排泄の不安は、本人の意思ではありません。

レビー小体型認知症では、
脳の誤作動によって
● 便意・尿意がわからない
● トイレの場所がわからない
● トイレが怖く感じる
● 失敗を強く恥じる

といった症状が出ます。

だから、
本人を責めない。
自分を責めない。

ここが出発点です。


■ ② トイレの“場所の不安”をなくす

レビーでは、
トイレの場所がわからなくなることがあります。

● ドアに大きな表示
● 明るい照明
● 通路に障害物を置かない
● 夜は弱い光をつける

これだけで、
トイレへの不安が大きく減ります。


■ ③ トイレの“怖さ”をやわらげる

レビーでは、
トイレの影や音が怖く感じられることがあります。

● 明るい照明
● 影を作らない
● 扉を少し開けておく
● 家族がそばにいる

母は、
私がそばにいるだけで
安心してトイレに入れました。


■ ④ “声かけ”が排泄を助ける

排泄の不安には、
声かけが非常に効果的です。

● 「ゆっくりでいいよ」
● 「大丈夫だよ」
● 「私はここにいるよ」

この3つは、
排泄の不安をやわらげる
最強の安心ワード です。


■ ⑤ “時間の見通し”を伝える

レビーでは、
「何をするのか」がわからないと不安になります。

だから私は、
母にこう伝えました。

● 「今からトイレに行こうね」
● 「ゆっくり座ろうね」
● 「終わったら戻ろうね」

“見通し”があると、
不安が大きく減ります。


■ ⑥ “失敗”は責めない

排泄の失敗は、
本人が最も傷つく瞬間です。

だから私は、
絶対に責めませんでした。

● 「大丈夫だよ」
● 「誰にでもあるよ」
● 「ゆっくりでいいよ」

この言葉だけで、
母の表情は救われました。


■ ⑦ “便意・尿意がわからない”ときの対処

レビーでは、
便意・尿意がわからなくなることがあります。

そのときは、
● 食後
● 起床後
● 就寝前
● 2〜3時間ごと

に“声かけ”をして誘導しました。

無理に連れていかなくていい。
“提案”で十分です。


■ ⑧ “拒否”が出たときの対処法

母がトイレを拒否したとき、
私はこうしました。

● 焦らせない
● 少し時間を置く
● 手を握る
● 安心の言葉を伝える
● 物語療法を使う

例:
「光の隊が、あなたを見守っているよ。
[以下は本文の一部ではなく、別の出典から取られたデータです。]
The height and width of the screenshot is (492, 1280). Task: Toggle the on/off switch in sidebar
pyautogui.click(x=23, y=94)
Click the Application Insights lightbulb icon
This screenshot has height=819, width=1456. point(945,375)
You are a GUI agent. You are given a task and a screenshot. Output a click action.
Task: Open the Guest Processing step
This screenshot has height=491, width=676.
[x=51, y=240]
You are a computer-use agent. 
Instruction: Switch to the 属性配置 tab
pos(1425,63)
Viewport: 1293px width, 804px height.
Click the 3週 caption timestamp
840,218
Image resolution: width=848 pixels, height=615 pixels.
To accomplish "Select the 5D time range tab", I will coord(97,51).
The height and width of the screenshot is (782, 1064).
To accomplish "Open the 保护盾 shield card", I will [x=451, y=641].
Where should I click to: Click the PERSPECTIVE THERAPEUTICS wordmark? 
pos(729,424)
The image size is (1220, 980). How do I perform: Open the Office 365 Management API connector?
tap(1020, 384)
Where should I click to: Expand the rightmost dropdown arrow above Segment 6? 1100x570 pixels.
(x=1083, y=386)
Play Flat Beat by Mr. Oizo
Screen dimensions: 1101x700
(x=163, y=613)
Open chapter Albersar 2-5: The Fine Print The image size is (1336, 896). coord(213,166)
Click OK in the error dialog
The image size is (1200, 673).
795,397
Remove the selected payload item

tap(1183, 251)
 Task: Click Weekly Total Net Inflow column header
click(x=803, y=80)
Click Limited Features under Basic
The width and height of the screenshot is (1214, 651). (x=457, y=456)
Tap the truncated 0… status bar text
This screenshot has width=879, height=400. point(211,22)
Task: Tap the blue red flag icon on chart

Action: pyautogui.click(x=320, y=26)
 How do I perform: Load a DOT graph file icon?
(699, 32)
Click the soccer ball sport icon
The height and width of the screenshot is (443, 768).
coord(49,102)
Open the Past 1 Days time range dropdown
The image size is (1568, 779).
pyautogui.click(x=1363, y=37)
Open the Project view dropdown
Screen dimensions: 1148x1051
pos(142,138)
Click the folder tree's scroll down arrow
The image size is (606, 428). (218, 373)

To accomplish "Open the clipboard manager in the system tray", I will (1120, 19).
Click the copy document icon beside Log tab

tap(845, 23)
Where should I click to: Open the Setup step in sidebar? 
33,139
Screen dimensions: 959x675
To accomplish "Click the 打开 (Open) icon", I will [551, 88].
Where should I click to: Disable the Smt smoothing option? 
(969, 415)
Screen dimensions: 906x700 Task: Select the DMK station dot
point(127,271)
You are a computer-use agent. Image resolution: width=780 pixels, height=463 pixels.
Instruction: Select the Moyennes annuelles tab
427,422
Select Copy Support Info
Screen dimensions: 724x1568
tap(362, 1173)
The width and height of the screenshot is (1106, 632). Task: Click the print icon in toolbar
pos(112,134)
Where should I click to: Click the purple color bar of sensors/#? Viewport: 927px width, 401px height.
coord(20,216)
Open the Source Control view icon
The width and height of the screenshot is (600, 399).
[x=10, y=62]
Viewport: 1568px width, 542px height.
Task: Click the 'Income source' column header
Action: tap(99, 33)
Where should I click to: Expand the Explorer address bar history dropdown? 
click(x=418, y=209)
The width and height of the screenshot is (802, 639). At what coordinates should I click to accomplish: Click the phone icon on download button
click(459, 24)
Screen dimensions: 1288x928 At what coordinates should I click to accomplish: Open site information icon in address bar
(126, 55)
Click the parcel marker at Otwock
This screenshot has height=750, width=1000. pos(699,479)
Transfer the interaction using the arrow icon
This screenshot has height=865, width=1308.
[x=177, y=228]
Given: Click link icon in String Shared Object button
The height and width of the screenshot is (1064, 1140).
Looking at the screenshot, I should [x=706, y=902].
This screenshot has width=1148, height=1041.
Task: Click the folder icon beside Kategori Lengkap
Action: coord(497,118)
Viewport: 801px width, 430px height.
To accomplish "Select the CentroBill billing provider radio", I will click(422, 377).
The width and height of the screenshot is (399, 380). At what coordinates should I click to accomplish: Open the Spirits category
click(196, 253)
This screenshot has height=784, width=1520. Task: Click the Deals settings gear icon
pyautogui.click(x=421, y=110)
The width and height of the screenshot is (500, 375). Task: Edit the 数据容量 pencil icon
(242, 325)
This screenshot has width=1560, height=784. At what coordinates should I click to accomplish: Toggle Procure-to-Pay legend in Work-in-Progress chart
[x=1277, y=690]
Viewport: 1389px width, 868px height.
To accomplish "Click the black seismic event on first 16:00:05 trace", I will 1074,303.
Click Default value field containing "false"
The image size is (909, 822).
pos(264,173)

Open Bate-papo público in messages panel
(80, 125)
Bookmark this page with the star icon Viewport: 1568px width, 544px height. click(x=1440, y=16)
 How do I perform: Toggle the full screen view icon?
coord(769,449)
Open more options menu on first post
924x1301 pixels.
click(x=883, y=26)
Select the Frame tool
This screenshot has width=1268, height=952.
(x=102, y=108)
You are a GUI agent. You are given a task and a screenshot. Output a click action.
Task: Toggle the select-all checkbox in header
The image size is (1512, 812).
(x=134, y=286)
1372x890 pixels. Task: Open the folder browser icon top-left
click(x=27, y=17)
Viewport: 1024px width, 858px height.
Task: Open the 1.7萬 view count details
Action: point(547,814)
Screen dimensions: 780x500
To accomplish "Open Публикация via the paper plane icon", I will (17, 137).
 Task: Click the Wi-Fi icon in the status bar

」
「心の庭に、優しい風が吹いているよ。」

心がゆるむと、
排泄もスムーズになります。


■ ⑨ 家族が無理をしない

排泄介助は、
家族の心にも身体にも負担がかかります。

だから、
無理に長時間向き合わなくていい。

● デイサービス
● ショートステイ
● 訪問介護
● 兄弟に頼む

家族が倒れないことが、
本人を守ることにつながります。


■ まとめ

排泄の不安は、
レビー小体型認知症の特徴です。

しかし、
次の方法で大きくやわらぎます。

  1. 排泄の不安は脳の誤作動
  2. トイレの場所をわかりやすく
  3. トイレの怖さを減らす
  4. 安心の声かけ
  5. 見通しを伝える
  6. 失敗は責めない
  7. 便意・尿意がわからない日は誘導
  8. 拒否には安心と言葉と物語
  9. 家族も無理をしない

次回は、
第17回:レビー小体型認知症の“入浴の不安”への対処法
をお届けします。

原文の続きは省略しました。